§ **Task input**
** Start **

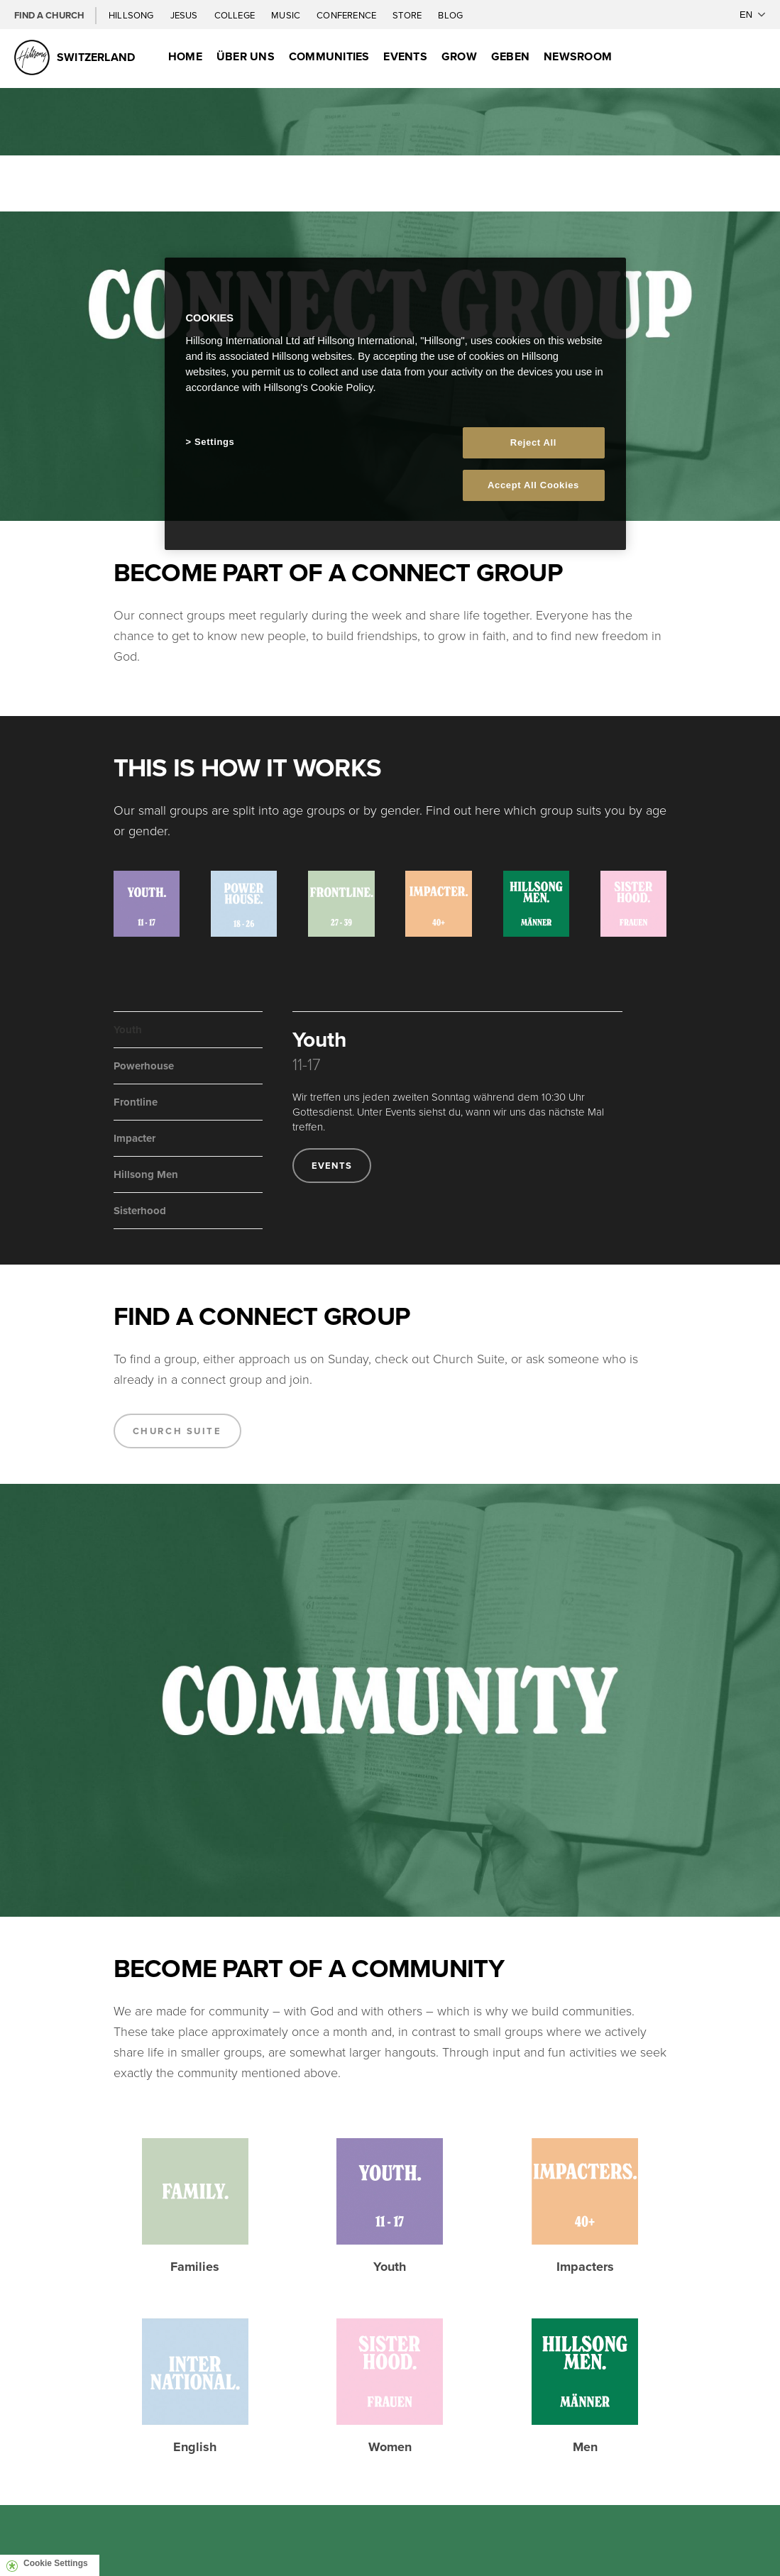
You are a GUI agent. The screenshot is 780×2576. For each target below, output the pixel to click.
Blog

** End **
** Start **

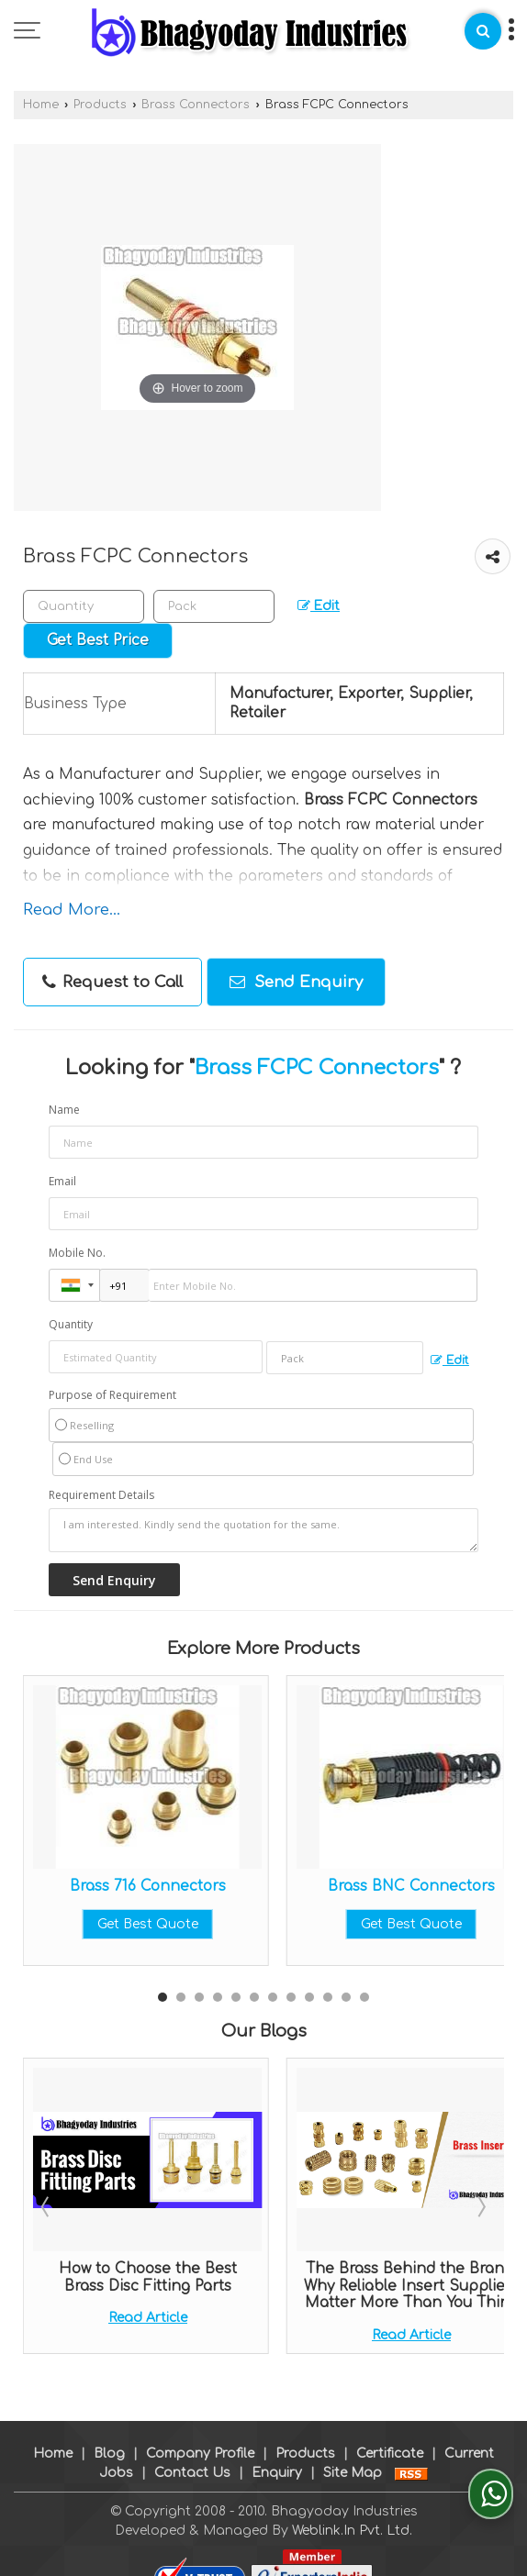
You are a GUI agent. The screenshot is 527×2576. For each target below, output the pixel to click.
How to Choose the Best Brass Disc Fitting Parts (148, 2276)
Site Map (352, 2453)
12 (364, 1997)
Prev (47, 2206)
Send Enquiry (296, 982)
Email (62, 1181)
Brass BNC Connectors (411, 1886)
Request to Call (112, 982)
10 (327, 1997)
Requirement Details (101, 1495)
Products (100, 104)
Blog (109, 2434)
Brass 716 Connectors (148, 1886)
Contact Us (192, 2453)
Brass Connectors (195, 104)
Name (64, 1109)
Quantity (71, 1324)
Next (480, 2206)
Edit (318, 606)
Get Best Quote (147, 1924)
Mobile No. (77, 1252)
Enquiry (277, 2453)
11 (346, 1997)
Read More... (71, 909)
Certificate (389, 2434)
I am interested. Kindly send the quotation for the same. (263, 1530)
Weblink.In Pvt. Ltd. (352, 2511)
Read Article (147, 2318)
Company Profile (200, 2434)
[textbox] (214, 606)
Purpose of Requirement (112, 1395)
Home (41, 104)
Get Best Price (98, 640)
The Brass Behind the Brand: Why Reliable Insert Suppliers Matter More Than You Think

** End **

§ **Exercise brief**
Rename "Brass" to "Copper" in the data from the line with "12 (364, 1997)" up to and including the line with "Quantity (71, 1324)", leaving everything else unchanged. Give back only those lines.

§ **Response for this exercise**
12 (364, 1997)
Prev (47, 2206)
Send Enquiry (296, 982)
Email (62, 1181)
Copper BNC Connectors (411, 1886)
Request to Call (112, 982)
10 (327, 1997)
Requirement Details (101, 1495)
Products (100, 104)
Blog (109, 2434)
Copper 716 Connectors (148, 1886)
Contact Us (192, 2453)
Copper Connectors (195, 104)
Name (64, 1109)
Quantity (71, 1324)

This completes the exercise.